_Stated goal A_
In the reflection on Tom's Fiddle and Bow Shop, name everyone described as playing out on the back porch.
_Stated goal B_
Continue the reflection on Tom's Fiddle and Bow Shop with a new paragraph that follows its final sentence.

_Page extract_
———
So often, we are all wretched like Grant, Jefferson’s teacher – unable to stand with courage as a human being and unable to genuflect before any god. But I like to believe that, at the end of his life, Jefferson does both somehow. He bridges the gap between human dignity and sublime submission with elegance and courage. “Tell Nannan [his godmother] I walked,” he utters before submitting to death. He is certainly the captain of his soul. Standing in that rusty cell in Lafayette, I could just feel it.

The day after visiting Dr. Gaines, we headed to Tom’s Fiddle and Bow Shop. We had just finished reading Tim Gautreaux’s short story “Floyd’s Girl” about a strong Cajun family, so I was ready to listen to some authentic Cajun and bluegrass music and meet some authentic Cajun people. But, holy guacamole, I did not expect to fall absolutely in love with these people. I spent the majority of the three hours at Tom’s on the back porch that overlooked the calm, brown bayou. Leland, Lori, Janet, and Elmer were playing out there, and singing “Ring of Fire” and “House of the Rising Sun” with them made me so inexplicably happy.

I had never before sat among strangers and realized how completely beautiful they were. Really guys, I was grinning like an idiot the whole time. It’s because people like Leland, Lori, Janet, and Elmer (and Byron, who was in another room, but who told me he loved my glasses – you’re a legend, Byron), people that don’t know a lick about you but open their arms wide and invite you to sing along…they are the reason I know the human race is worth saving. No exaggeration.
———
_Provided material_
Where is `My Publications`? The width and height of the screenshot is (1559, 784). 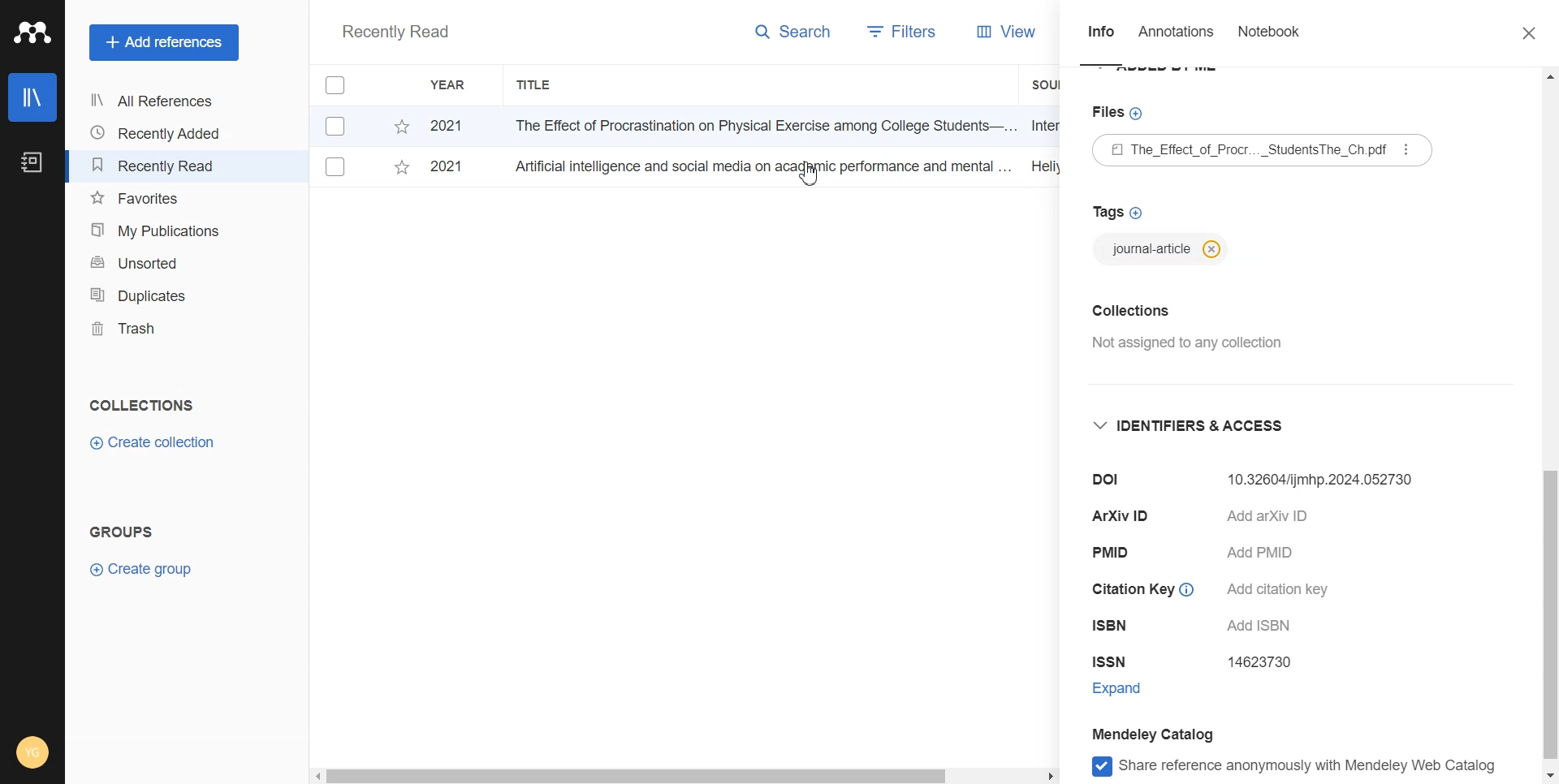 My Publications is located at coordinates (159, 230).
———
_Response A_
Leland, Lori, Janet, and Elmer

_Response B_
Peace, love, Cajun Country.


Jambalaya is delicious (like everything else in this state), and it is also the perfect Meal of the Moment, since the event we attended at Tom’s Fiddle and Bow is called “JAMbalaya” and it happens the first Sunday of each month. I don’t know what else to say about the roux-based rice and meat dish, except that I ate it at a restaurant where I taught Stasi how to dance to bluegrass. It was a lot of fun, but twirling around a dancefloor after eating jambalaya was a precarious situation.

Garden District

Guided by the pages of our novels, our tour of New Orleans led us to the elegant and stately mansions of the Garden District. Just a quick ride down St. Charles in a streetcar, took us into the heart of the historic district of enormous columns, glistening paint, and elaborate ironwork; each structure completely distinct from the next. In a single block we could find a home in every one of the colors we could imagine, and yet, they all seemed to meld together to create a cohesiveness. In true New Orleans’ fashion, this neighborhood survived to tell the tale of a culture-blending that brought together Victorian, Greek Revival, and Italianate architecture. These antebellum mansions, with their lush, green lawns, sprawling oaks, and gas-lit lamps, decorate New Orleans with its well-preserved charm.

It wasn’t difficult to imagine Walker Percy’s protagonist, Binx Bolling, walking down Jackson Avenue on his way to his aunt’s house for lunch. Percy’s novel, The Moviegoer, follows Binx on his existential crisis as he contemplates the ordinary, attempting to finding meaning in the day-to-day rituals of life. Binx was raised in the affluence of the Garden District, but removes himself to live in the middle-class neighborhood of Gentilly. Following his desire for meaning, Binx only returns to the Garden District to appease his genteel, Aunt Emily. He spends many an afternoon traveling through the city on his way to lunch in the Garden District, observing all elements of average New Orleans life in hopes of finding purpose in his own.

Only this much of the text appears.